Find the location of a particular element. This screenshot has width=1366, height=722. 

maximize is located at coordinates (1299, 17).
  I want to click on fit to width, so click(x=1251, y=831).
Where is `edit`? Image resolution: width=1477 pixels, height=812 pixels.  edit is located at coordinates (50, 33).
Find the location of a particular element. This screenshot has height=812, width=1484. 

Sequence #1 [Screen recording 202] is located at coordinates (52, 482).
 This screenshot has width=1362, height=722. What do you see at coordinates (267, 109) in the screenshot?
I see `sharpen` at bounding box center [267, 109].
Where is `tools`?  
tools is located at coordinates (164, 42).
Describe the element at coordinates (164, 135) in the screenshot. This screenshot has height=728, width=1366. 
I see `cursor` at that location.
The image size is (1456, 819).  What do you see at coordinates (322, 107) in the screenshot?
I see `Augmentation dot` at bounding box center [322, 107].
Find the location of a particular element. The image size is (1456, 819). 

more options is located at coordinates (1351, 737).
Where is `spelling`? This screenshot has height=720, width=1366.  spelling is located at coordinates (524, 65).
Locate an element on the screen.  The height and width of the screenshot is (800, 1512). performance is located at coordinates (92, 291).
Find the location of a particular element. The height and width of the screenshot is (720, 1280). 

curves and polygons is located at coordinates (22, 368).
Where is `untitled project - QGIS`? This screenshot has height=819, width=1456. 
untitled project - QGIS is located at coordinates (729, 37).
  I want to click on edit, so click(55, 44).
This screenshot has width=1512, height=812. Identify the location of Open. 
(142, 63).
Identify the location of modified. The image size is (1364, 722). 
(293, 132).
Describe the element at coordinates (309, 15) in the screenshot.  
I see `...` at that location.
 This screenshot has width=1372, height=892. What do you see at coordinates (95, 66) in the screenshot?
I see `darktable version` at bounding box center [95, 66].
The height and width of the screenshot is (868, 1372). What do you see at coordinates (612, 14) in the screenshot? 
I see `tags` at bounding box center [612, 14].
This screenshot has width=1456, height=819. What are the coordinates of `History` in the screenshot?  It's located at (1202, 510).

# Task to carry out
Can you turn the lines above into a JSON list of strings, with one string per line and blank lines left out?

# Exercise solution
[
  "Find the location of a particular element. This screenshot has width=1366, height=722. ",
  "maximize is located at coordinates (1299, 17).",
  "  I want to click on fit to width, so click(x=1251, y=831).",
  "Where is `edit`? Image resolution: width=1477 pixels, height=812 pixels.  edit is located at coordinates (50, 33).",
  "Find the location of a particular element. This screenshot has height=812, width=1484. ",
  "Sequence #1 [Screen recording 202] is located at coordinates (52, 482).",
  " This screenshot has width=1362, height=722. What do you see at coordinates (267, 109) in the screenshot?",
  "I see `sharpen` at bounding box center [267, 109].",
  "Where is `tools`?  ",
  "tools is located at coordinates (164, 42).",
  "Describe the element at coordinates (164, 135) in the screenshot. This screenshot has height=728, width=1366. ",
  "I see `cursor` at that location.",
  "The image size is (1456, 819).  What do you see at coordinates (322, 107) in the screenshot?",
  "I see `Augmentation dot` at bounding box center [322, 107].",
  "Find the location of a particular element. The image size is (1456, 819). ",
  "more options is located at coordinates (1351, 737).",
  "Where is `spelling`? This screenshot has height=720, width=1366.  spelling is located at coordinates (524, 65).",
  "Locate an element on the screen.  The height and width of the screenshot is (800, 1512). performance is located at coordinates (92, 291).",
  "Find the location of a particular element. The height and width of the screenshot is (720, 1280). ",
  "curves and polygons is located at coordinates (22, 368).",
  "Where is `untitled project - QGIS`? This screenshot has height=819, width=1456. ",
  "untitled project - QGIS is located at coordinates (729, 37).",
  "  I want to click on edit, so click(55, 44).",
  "This screenshot has width=1512, height=812. Identify the location of Open. ",
  "(142, 63).",
  "Identify the location of modified. The image size is (1364, 722). ",
  "(293, 132).",
  "Describe the element at coordinates (309, 15) in the screenshot.  ",
  "I see `...` at that location.",
  " This screenshot has width=1372, height=892. What do you see at coordinates (95, 66) in the screenshot?",
  "I see `darktable version` at bounding box center [95, 66].",
  "The height and width of the screenshot is (868, 1372). What do you see at coordinates (612, 14) in the screenshot? ",
  "I see `tags` at bounding box center [612, 14].",
  "This screenshot has width=1456, height=819. What are the coordinates of `History` in the screenshot?  It's located at (1202, 510)."
]